**Page**
— START —

A bit of a change is taking place: our illustrious blogger, who has been at the helm for many years, is slowly passing the computer and keyboard to me. Fear not though! We are not losing him, he is only moving on to bigger, better, brighter enterprises – ones where he can pass on his wisdom and creativity.
But my gentle readers, I do fear that you fear this change might be frightful. After all, what do I know about golf? or mini golf? Well, I must confess, not that much. And yes, I can hear the collective gasp and see the eye rolling! However, I do know a thing or two about fashion, cooking, cocktails, perfumes, gardening, how to look one’s best, how to host a party…yes, the list goes on and on. Now of course you might be puzzled as to how any of this relates to mini golf. Well, I am not going to divulge that secret yet (perhaps next time do not gasp and eye roll so much my gentle readers). I will tell you though, keep on reading our delightful blog and you yourselves might be delighted with some of the weirdly wonderful bloggy entries (and with new words I like to create).
Now, I will say that I do welcome suggestions so do send us a post on FB (and I also welcome bribes to go with those suggestions).

— END —

**Listed entries**

— START —

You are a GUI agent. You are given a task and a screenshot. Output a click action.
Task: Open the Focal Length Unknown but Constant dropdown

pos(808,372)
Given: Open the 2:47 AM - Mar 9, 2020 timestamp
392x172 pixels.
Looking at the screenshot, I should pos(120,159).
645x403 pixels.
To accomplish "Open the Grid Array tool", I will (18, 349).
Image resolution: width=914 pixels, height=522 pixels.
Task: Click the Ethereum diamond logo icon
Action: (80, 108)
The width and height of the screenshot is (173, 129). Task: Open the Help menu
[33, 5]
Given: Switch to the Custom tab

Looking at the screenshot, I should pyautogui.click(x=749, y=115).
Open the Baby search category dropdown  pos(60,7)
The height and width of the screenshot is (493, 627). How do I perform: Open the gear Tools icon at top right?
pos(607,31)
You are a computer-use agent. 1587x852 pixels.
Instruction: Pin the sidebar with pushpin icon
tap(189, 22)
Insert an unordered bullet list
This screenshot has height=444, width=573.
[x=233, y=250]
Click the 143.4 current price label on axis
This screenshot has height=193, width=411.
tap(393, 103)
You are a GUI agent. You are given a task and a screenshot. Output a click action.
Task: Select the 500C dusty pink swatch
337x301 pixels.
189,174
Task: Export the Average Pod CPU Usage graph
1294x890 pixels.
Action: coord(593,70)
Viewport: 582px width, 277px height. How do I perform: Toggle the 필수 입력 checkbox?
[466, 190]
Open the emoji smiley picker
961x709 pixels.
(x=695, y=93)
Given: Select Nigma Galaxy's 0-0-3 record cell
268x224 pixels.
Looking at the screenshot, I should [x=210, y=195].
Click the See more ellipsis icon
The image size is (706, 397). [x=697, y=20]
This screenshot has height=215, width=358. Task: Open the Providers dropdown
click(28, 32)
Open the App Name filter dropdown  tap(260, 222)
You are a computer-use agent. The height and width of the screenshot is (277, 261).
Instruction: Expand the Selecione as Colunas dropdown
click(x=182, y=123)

— END —

**Set task 1**
Answer from the blog post:
(a) How much does the new blogger say they know about golf or mini golf?
(b) What is the longtime blogger moving on to?
(c) Where are readers asked to send suggestions?
**Set task 2**
Write out the stretch of the blog post from "A bit of a change" through "wisdom and creativity.", word for word.
The listing has no role in any of this.

**Full response 1**
(a) Not that much.
(b) Bigger, better, brighter enterprises, ones where he can pass on his wisdom and creativity.
(c) In a post on FB.

**Full response 2**
A bit of a change is taking place: our illustrious blogger, who has been at the helm for many years, is slowly passing the computer and keyboard to me. Fear not though! We are not losing him, he is only moving on to bigger, better, brighter enterprises – ones where he can pass on his wisdom and creativity.